Relato: Encontronazo.
- Un capítulo más
- 31 ago 2020
- 3 Min. de lectura
Una de las frases hechas más usadas por los adultos es que «todos llevamos un niño dentro». Es probable que sea una de las tantas frases y pensamientos que los adultos inventamos para autoconvencernos de que la vida y los años pasan o, como decía Cortázar: «En realidad después de los cuarenta años la verdadera cara la tenemos en la nuca, mirando desesperados para atrás».
Sea como fuere, aquel hombre de traje tuvo un encontronazo con su niñez. No creo que sea la palabra más adecuada, pero para él sí lo era. Encontronazo (según el diccionario mental de aquel hombre): dícese de una persona que se encuentra con un hecho o persona de forma violenta o repentinamente.
No es una definición digna de la RAE, pero no se estila que todos los parlamentarios sean tan leídos. Además, lo que viviría después estaba tan alejado de la persona que era en aquel momento que no se podía describir de otra manera.
El encontronazo fue con un par de lentes y un niño. El semáforo estaba en rojo, y en la acera, a su lado, una madre esperaba para cruzar con su hijo de la mano. Un pequeño que no pasaba de los cinco años, de pelo azabache y sonrisa fácil. O falsa, a criterio del hombre. También llevaba unos lentes que parecían de plástico, con cristales multicolores. El niño miraba fijo las luces de los semáforos del otro lado de la calle, y cada tanto bajaba la vista lentamente por el poste que sostenía las luces y emitía una carcajada contagiosa.
—¿Qué es tan gracioso? —le preguntó el hombre al pequeño.
—Los hombrecillos —dijo el niño, sin quitar la vista del semáforo, con la sonrisa dibujada en los labios.
—¿Cuáles hombrecillos? No veo a nadie.
Mientras tanto, la madre los miraba curiosa, orgullosa de la imaginación de su hijo y de que socializara de forma tan amable.
—Los que manejan las luces. Usted no los ve porque no tiene estos lentes. ¿Quiere verlos?
El niño se sacó los lentes, dejando a la vista unos ojos marrones, y parpadeó para volver a acostumbrarse a la luz del sol. Se los tendió al hombre, justo antes de que el semáforo por fin cambiara a verde.
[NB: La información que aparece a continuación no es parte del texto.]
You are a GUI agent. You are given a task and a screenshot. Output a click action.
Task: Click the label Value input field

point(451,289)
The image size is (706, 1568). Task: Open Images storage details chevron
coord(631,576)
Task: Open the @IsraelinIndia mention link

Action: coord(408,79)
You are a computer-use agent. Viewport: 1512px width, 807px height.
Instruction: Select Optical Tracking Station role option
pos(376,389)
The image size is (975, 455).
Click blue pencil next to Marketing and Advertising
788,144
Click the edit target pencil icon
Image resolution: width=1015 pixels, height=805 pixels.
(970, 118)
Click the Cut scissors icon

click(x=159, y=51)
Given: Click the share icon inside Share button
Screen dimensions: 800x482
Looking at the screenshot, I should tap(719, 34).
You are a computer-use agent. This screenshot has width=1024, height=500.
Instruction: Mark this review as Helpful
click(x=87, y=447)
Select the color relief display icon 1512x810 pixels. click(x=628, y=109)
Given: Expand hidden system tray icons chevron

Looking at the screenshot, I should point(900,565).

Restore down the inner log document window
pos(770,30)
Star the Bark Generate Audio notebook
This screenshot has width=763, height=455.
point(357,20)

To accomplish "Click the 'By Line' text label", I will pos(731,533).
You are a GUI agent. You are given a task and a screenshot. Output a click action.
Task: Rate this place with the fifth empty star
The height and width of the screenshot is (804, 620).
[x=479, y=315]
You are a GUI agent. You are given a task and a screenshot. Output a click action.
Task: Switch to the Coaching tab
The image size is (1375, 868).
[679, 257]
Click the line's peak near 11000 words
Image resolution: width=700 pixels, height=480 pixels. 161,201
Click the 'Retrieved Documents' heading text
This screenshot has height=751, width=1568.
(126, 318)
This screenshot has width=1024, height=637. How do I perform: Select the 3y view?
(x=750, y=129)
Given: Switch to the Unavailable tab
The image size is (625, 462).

El hombre se los puso, solo para complacer al niño. Sin embargo, lo que vio lo dejó sin habla. El semáforo se puso en verde y el niño se alejó de la mano de su madre. Los peatones que estaban esperando para cruzar lo rozaron al pasar y algunos lo empujaron con insultos, pero él estaba absorto: miraba a los hombrecillos. Podía ver al menos a diez. A través de la pintura amarilla del semáforo, vio una especie de enanos de jardín muy pequeños, que se movían a través de poleas y engranajes de un lado a otro. Detrás de las luces, unas plataformas como mamparas horizontales separaban los distintos pisos donde trabajaban los hombrecillos. Se movían perfectamente coordinados, mientras unos subían por las poleas por el lado de adelante, trayendo lo que parecía ser carbón, otros bajaban por el ascensor de la parte posterior, y otros llenaban un pequeño horno de carbón a paladas. Esa era la energía que utilizaban las luces de los semáforos. La coordinación era crucial. Debían poner la cantidad exacta de carbón para que las luces se mantuvieran encendidas el tiempo determinado por las leyes de tránsito. Aquella primera experiencia fue el comienzo, y se puso los lentes en cualquier lado donde no pudieran verlo, y volvía a ser un niño a escondidas. Allí vio que adentro de los cajeros automáticos había un señor que contaba los billetes y le daba el dinero. Volvió a encontrarse con los enanos y las poleas en una cisterna de baños públicos.
El mundo gris del hombre de traje, sentado en una banca en el parlamento, comenzó a tomar color y no fue difícil que terminara conectando aquellos recuerdos de su niñez con sus propias raíces y las convicciones por las que se había postulado en sus principios de político joven y emergente.